Items pointing to text and elements:
********
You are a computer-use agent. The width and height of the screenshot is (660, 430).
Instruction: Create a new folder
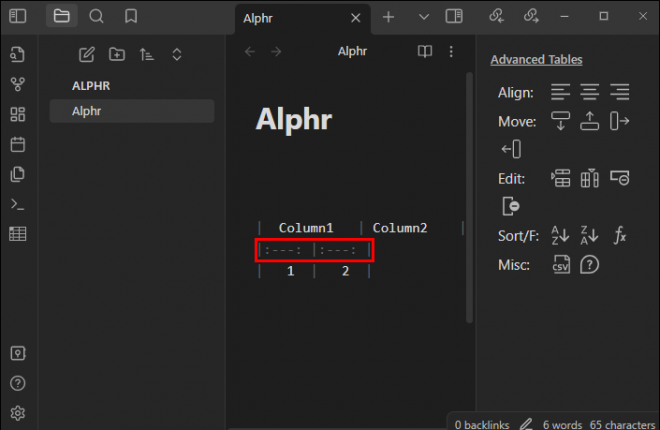tap(117, 54)
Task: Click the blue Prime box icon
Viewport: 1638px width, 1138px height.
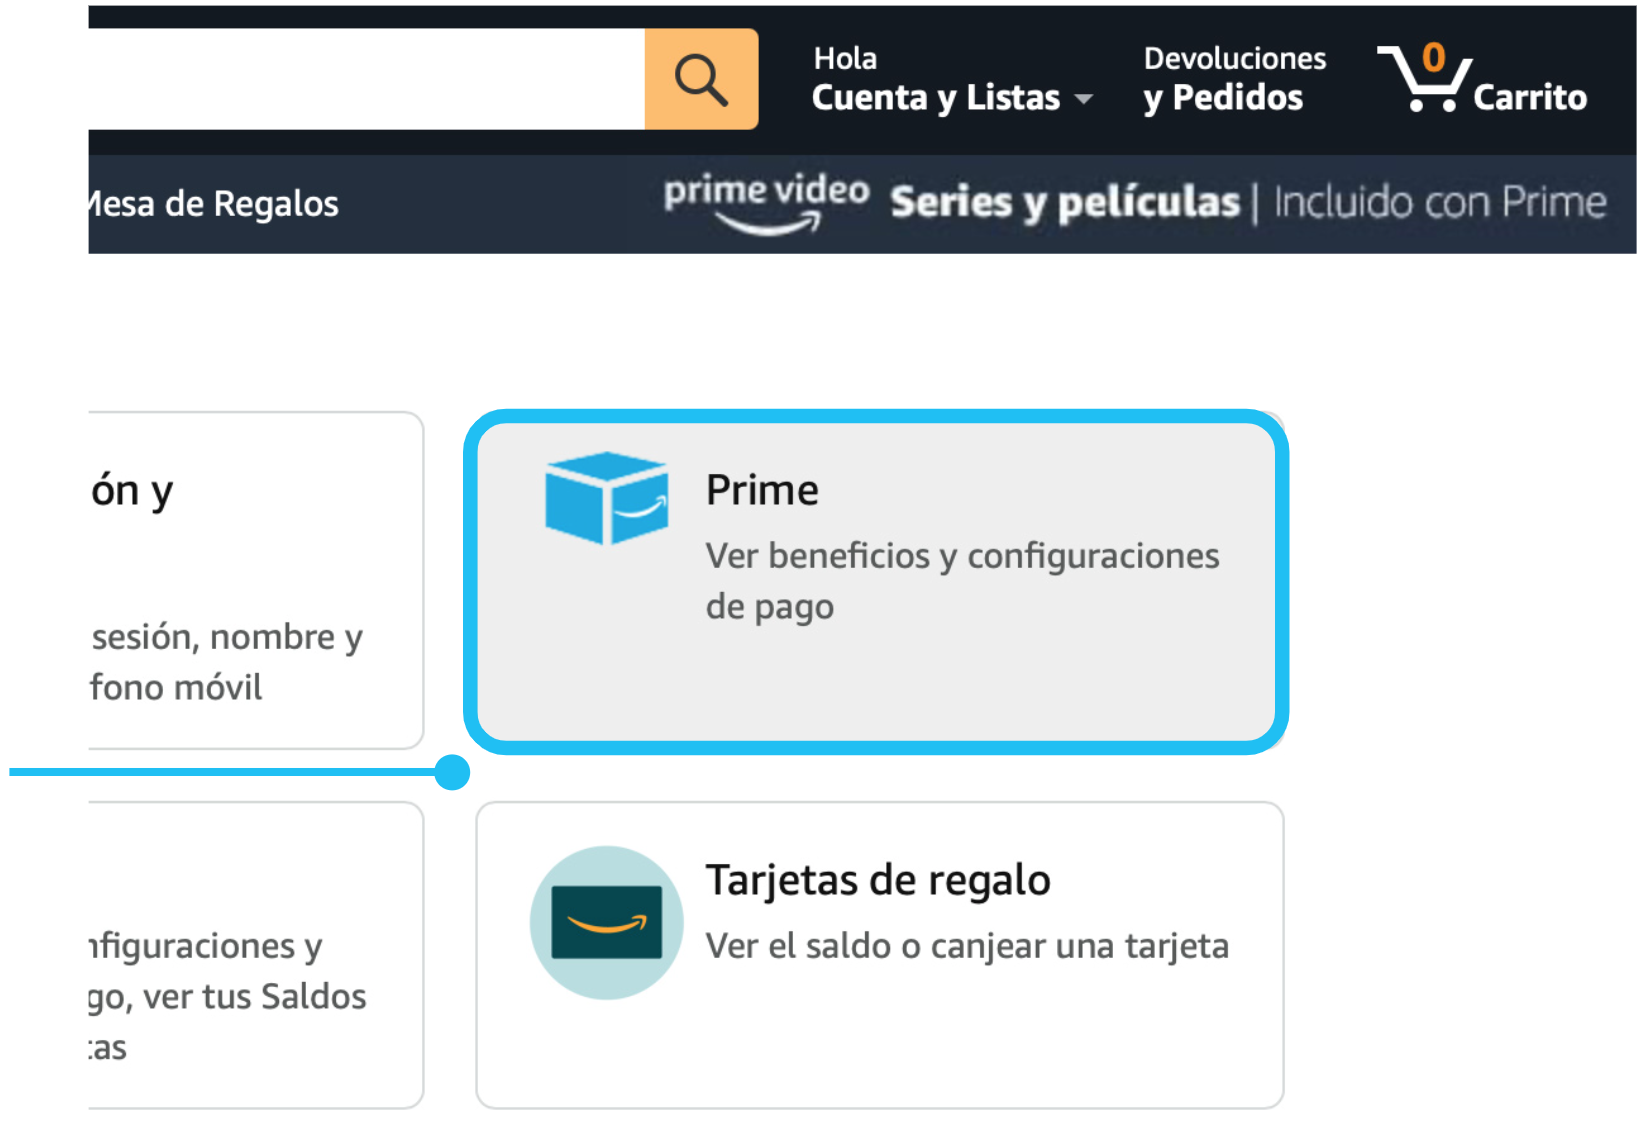Action: pos(607,497)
********
▶ [REQUEST]: Please update the part of the items that opens with the line containing "Task: Click the blue Prime box icon" and runs through their end, replacing "blue" with "green" and changing nothing else. Leave the pictures out of your answer.

▶ [TASK RESULT]:
Task: Click the green Prime box icon
Viewport: 1638px width, 1138px height.
Action: pos(607,497)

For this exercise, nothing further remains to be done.